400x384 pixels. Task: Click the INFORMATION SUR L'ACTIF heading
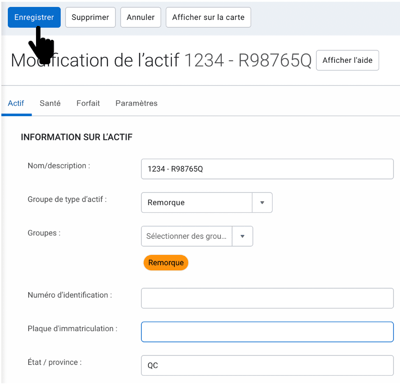pyautogui.click(x=77, y=137)
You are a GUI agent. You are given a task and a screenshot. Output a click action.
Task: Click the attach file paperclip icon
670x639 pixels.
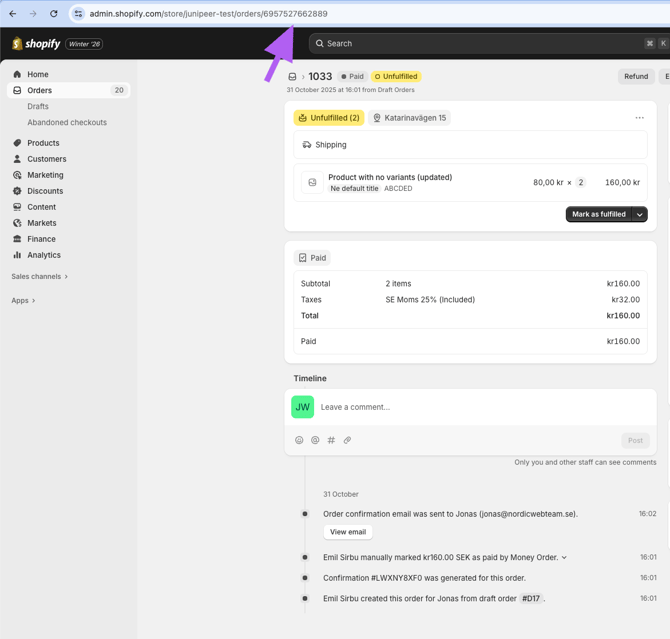coord(347,440)
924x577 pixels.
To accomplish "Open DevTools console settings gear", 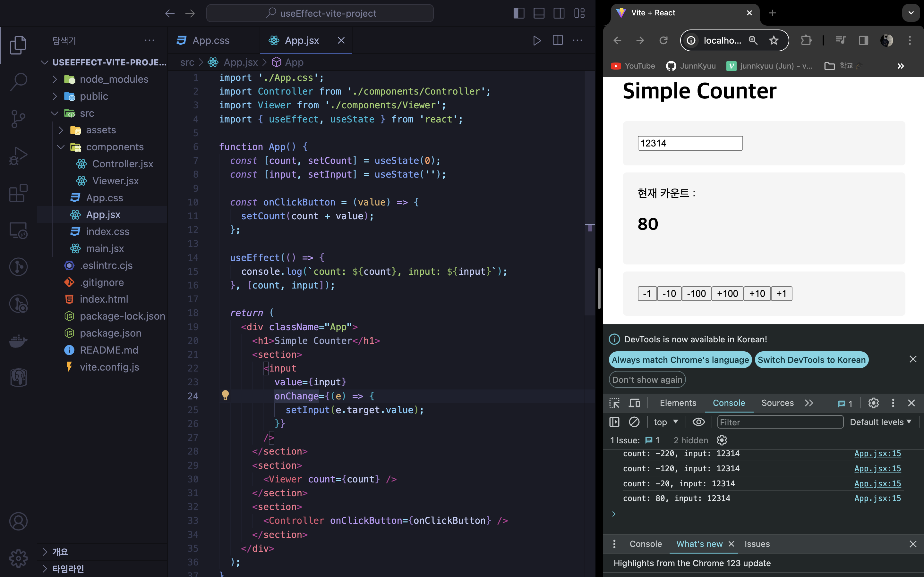I will [722, 440].
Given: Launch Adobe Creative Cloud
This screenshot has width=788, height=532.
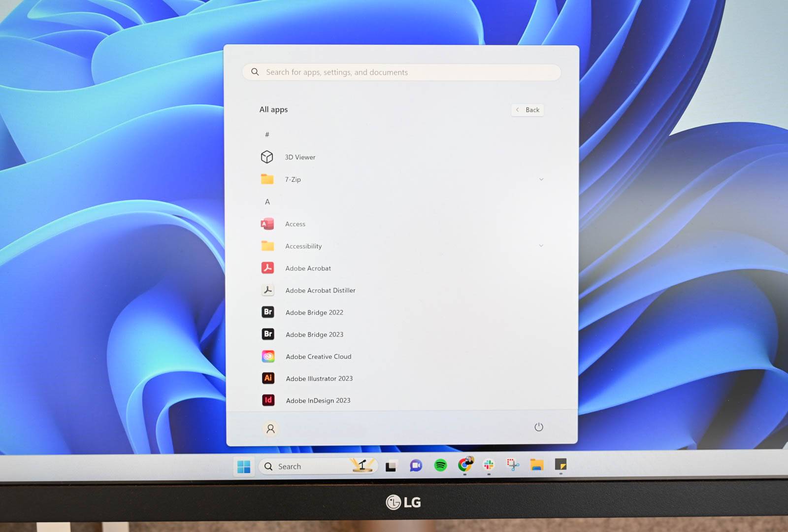Looking at the screenshot, I should tap(318, 357).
○ ○ ○ ○ ○
Can you repeat the lines word for word, starting at the line that contains "Given: Launch Adobe Creative Cloud" and stopping after the last line, with the pictures left out?

_Solution for this task_
Given: Launch Adobe Creative Cloud
This screenshot has width=788, height=532.
Looking at the screenshot, I should tap(318, 357).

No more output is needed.